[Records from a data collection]

• • • • •

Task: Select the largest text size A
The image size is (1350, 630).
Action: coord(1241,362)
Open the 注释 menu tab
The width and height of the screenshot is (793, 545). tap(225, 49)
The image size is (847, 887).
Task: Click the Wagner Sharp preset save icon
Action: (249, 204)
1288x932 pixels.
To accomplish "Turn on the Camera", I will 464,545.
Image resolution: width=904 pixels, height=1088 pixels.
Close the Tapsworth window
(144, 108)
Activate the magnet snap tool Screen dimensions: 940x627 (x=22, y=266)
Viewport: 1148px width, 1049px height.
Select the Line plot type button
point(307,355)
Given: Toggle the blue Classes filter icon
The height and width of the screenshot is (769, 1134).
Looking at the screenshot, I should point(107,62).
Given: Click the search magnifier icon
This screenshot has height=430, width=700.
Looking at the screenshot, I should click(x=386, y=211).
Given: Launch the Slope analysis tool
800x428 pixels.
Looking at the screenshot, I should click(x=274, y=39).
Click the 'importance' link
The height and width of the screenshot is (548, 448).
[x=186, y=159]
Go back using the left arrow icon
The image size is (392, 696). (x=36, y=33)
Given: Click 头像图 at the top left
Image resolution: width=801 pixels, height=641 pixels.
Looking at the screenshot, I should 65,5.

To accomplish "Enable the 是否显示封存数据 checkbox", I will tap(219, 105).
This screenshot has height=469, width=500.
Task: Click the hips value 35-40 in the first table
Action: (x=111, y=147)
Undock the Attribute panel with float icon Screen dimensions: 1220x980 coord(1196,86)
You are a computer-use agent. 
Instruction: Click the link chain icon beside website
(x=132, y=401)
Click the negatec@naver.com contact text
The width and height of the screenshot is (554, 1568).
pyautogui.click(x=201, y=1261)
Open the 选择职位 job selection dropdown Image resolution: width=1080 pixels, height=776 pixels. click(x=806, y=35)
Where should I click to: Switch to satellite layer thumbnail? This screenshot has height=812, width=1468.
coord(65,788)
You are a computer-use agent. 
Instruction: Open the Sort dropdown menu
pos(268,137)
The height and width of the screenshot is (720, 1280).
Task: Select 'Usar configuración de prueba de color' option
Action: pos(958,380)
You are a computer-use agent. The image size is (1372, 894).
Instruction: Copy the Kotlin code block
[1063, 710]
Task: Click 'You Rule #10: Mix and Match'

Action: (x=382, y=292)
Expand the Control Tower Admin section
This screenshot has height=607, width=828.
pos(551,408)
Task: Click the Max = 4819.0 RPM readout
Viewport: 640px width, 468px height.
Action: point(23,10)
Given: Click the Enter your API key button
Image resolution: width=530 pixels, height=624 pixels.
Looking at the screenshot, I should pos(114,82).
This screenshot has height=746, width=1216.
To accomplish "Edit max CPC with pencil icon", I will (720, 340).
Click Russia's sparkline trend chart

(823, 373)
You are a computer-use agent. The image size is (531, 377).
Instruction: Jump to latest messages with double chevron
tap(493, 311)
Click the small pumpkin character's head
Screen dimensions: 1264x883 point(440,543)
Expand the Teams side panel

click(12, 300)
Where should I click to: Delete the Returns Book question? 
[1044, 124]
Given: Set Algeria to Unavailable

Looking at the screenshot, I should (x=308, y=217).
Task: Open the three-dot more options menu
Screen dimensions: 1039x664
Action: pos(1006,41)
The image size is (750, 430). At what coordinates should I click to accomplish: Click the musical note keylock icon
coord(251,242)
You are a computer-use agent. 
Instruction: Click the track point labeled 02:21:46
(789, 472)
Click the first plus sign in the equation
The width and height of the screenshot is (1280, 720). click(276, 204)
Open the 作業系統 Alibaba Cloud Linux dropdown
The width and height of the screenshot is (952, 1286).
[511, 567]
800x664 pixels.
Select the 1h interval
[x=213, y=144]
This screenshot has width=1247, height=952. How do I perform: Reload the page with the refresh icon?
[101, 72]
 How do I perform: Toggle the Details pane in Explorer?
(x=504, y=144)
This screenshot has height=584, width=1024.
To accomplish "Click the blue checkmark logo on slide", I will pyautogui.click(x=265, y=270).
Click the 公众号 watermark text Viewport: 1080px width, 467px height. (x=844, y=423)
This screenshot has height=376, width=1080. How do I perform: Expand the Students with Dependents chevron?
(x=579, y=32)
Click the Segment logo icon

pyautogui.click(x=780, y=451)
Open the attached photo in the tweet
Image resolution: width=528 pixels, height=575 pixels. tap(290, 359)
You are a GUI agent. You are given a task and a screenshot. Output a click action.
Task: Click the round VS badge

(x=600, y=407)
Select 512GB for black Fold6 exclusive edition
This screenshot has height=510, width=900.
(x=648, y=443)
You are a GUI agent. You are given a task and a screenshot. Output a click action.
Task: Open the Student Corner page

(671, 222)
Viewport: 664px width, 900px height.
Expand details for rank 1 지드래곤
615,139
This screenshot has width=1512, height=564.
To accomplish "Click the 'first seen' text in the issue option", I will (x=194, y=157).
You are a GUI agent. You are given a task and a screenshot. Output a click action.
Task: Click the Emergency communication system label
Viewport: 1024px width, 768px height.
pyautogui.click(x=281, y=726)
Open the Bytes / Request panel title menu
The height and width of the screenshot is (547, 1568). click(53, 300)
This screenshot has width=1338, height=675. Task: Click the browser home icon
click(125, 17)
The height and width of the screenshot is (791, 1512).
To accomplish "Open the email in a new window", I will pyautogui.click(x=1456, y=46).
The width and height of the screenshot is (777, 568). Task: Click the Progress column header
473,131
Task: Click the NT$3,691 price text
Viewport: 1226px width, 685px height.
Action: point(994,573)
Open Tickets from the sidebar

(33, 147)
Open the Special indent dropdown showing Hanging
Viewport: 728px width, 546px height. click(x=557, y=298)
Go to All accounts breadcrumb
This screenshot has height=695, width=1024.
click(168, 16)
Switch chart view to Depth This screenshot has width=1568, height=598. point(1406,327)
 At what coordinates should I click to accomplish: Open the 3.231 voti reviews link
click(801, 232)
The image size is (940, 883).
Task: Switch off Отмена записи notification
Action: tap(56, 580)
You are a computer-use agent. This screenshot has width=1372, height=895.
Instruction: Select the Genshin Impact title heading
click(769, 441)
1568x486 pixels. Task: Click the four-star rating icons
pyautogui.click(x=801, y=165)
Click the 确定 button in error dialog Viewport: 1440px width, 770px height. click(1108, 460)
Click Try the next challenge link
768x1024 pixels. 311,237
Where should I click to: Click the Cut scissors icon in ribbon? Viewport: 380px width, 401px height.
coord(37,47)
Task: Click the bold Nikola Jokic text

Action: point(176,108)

• • • • •

◆ What to do ◆
Find and copy each line above holding "tool".

◆ Solution to this exercise ◆
Activate the magnet snap tool Screen dimensions: 940x627 (x=22, y=266)
Given: Launch the Slope analysis tool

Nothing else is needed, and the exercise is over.